Dataset entries
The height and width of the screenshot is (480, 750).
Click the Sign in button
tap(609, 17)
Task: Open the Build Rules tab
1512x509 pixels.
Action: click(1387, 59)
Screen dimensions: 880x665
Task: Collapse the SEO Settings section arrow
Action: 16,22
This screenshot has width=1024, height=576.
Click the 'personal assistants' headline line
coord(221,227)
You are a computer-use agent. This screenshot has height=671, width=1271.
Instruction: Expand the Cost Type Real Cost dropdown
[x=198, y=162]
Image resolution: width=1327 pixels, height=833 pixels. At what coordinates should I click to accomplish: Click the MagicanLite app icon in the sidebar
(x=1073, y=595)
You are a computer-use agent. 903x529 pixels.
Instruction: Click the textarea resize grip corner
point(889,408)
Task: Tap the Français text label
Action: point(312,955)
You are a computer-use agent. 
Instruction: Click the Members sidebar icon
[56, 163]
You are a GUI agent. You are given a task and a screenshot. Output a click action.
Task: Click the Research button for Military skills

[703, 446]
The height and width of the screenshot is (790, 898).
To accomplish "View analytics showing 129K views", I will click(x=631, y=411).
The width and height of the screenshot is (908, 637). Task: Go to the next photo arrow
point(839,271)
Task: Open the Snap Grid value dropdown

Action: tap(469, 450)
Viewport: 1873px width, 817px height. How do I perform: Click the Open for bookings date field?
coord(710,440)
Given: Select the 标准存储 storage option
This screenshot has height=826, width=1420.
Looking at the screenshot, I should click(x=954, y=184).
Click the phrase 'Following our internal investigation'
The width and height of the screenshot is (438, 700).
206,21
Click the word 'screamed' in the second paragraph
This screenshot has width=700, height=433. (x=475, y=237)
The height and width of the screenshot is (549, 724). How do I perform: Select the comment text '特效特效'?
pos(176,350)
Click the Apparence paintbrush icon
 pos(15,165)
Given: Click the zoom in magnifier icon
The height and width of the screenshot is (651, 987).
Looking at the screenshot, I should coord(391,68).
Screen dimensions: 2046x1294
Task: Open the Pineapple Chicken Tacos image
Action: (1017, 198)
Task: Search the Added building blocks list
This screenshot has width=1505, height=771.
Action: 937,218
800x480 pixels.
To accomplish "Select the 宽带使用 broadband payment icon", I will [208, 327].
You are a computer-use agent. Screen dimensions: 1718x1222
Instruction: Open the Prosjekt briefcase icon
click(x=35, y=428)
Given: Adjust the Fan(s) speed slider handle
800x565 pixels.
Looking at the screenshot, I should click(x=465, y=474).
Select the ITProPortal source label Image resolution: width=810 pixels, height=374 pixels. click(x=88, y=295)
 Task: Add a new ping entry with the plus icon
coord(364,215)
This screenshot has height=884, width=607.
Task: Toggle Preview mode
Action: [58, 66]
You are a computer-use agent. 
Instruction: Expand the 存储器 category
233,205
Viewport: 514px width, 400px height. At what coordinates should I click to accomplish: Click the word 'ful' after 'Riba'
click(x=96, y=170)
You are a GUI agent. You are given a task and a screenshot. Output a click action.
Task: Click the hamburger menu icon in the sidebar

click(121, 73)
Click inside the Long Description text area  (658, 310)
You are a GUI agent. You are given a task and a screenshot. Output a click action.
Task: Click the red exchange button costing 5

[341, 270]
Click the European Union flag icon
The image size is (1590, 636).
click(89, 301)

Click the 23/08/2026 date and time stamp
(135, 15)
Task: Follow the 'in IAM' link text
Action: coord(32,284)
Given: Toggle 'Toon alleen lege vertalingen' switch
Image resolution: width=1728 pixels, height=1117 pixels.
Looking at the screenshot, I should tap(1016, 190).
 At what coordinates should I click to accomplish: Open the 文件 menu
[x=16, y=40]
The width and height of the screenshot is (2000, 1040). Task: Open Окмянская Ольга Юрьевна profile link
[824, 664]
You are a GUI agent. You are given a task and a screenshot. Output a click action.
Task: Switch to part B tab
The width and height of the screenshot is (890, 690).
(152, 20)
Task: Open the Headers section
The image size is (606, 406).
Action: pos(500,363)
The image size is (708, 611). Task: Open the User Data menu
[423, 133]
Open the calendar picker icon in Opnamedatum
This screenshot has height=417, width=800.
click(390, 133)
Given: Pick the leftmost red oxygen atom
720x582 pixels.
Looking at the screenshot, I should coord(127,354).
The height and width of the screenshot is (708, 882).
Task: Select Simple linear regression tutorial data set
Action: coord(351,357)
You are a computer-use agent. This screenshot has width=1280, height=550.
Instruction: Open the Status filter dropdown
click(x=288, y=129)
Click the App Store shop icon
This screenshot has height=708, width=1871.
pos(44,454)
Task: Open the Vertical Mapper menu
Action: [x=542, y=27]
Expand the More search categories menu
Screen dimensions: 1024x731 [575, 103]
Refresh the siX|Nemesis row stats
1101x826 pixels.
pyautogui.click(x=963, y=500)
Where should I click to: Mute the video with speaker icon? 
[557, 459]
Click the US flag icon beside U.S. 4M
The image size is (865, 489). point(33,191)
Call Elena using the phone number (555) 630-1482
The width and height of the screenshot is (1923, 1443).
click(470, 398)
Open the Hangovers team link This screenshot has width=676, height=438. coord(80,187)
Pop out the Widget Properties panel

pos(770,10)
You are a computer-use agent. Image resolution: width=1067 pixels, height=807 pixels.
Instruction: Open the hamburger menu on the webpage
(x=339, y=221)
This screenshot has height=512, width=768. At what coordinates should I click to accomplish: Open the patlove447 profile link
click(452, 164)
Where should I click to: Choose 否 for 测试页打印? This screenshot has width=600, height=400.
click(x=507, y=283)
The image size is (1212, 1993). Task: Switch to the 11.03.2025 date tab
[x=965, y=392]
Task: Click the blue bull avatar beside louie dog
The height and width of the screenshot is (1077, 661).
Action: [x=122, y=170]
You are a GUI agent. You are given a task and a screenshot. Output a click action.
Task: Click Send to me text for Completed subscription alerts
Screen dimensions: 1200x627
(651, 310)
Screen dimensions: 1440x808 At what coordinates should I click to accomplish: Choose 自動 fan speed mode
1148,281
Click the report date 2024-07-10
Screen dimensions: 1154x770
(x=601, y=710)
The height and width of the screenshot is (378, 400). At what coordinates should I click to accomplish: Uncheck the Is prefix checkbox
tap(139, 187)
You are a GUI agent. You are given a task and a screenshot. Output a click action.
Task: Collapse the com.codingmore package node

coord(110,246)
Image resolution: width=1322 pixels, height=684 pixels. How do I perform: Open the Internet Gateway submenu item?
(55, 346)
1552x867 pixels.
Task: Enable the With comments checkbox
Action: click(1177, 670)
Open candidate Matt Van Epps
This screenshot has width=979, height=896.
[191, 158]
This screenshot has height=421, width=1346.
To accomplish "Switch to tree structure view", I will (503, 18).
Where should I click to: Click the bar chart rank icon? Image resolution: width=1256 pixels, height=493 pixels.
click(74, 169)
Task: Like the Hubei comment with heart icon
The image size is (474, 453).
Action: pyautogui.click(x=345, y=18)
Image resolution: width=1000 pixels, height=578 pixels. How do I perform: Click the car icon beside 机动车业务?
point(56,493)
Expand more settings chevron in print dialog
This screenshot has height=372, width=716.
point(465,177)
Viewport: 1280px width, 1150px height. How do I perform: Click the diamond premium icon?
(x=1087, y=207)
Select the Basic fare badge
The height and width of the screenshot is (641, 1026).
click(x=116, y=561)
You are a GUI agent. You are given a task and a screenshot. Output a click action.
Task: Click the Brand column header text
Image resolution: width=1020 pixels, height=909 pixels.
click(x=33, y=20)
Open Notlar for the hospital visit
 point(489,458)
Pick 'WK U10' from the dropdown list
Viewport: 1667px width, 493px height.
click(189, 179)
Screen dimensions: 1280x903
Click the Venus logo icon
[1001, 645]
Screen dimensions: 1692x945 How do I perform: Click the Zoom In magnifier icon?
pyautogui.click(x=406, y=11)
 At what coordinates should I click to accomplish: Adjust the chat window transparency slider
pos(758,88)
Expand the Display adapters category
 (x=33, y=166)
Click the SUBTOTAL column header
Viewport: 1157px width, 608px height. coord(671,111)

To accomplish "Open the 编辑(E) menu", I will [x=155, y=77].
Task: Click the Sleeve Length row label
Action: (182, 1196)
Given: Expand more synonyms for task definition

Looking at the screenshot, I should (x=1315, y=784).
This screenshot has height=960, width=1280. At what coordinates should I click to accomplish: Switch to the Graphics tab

• **What is being asked**: Check every line of the data, and copy the ones that contain "computer".

• **Exercise solution**:
You are a computer-use agent. This screenshot has height=671, width=1271.
You are a computer-use agent. 903x529 pixels.
You are a computer-use agent. 
You are a computer-use agent. Screen dimensions: 1718x1222
You are a computer-use agent. 
You are a computer-use agent. This screenshot has width=1280, height=550.
You are a computer-use agent. Image resolution: width=1067 pixels, height=807 pixels.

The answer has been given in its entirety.